Enhancing the Contribution of Small-Scale Fisheries to the Sustainable Development Goal
Small-scale fisheries (SSF) are the backbone of the economy and society in many coastal countries, providing income and food security to millions of people.
Information about SSF remains poor, thus challenging a systematic reporting of SSF activities that could highlight their importance and inform policies. Consequently, SSF are often marginalized in national public policies and their importance in national societies remains poorly assessed and supported.

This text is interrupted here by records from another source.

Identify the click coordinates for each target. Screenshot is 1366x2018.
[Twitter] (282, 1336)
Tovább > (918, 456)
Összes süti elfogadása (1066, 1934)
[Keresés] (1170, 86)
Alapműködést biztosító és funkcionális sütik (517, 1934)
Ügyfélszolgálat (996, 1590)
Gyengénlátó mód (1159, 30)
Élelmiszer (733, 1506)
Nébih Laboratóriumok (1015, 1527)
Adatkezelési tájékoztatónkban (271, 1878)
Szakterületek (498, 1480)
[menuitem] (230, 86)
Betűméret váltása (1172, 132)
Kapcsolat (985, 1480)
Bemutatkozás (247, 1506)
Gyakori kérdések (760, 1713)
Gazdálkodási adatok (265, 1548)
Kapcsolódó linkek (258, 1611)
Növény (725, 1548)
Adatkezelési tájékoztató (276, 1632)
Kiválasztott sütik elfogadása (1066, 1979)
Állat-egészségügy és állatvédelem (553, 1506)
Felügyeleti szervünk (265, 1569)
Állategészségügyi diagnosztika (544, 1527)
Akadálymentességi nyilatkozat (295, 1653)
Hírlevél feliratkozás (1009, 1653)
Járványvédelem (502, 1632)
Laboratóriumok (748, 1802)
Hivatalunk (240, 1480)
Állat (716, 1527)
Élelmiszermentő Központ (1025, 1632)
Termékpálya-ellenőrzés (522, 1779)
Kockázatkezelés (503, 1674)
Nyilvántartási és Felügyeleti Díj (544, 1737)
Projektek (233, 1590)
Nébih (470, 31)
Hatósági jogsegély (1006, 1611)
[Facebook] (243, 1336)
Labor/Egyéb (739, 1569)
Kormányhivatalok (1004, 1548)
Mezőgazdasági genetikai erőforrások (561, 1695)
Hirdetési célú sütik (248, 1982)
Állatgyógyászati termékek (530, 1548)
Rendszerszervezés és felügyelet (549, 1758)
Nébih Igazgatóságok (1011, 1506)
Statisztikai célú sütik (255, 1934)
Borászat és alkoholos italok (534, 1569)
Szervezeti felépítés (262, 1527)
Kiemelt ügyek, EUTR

Although often considered as a resource use problem, the sustainability of SSF extends well beyond Sustainable Development Goal (SDG) 14 and relates to community livelihoods, markets, political economy, among other factors, which has a determinant role on SSF viability. SSF have a greater potential to contribute to achieving UN SDGs than large-scale fisheries. Indeed, there is evidence that SSF support more jobs in small communities (SDG1 and SDG8), contribute more directly to food security (SDG2), employ more women (SDG5), and generally create less harm to the marine environment (SDG14).
As SDGs will pave policy trajectories in the coming decade, a better and more systematic understanding of the interactions between SSF and SDGs is critical to recommend strategies that would enhance the sustainability of that sector.
General objective
Fish2Sustainability (F2S) project aims to create or strengthen national-level communities of practice in SSF in six countries (Colombia, Ecuador, Kenya, Madagascar, Mexico & Nigeria) and help summarize existing knowledge related to the interactions between SSF and SDGs in those countries. Beyond scientific findings, this work will support transformative changes in SSF from the local to the international levels in order to contribute better to SDGs.
Specific objective
Specific objectives will include:
- Developing nation-wide communities of practice in six selected country case studies;
- Designing generic methods that can capture the interactions between SSF and SDGs, including selecting indicators for assessing interactions in the selected countries;
- Identifying SSF data sources and data gaps that can inform selected indicators;
- Assessing evidence-informed synergies and trade-offs between SDG indicators in the context of country-level case studies;
- Identifying relevant pathways for sustainability in different national contexts and providing recommendations to move forward.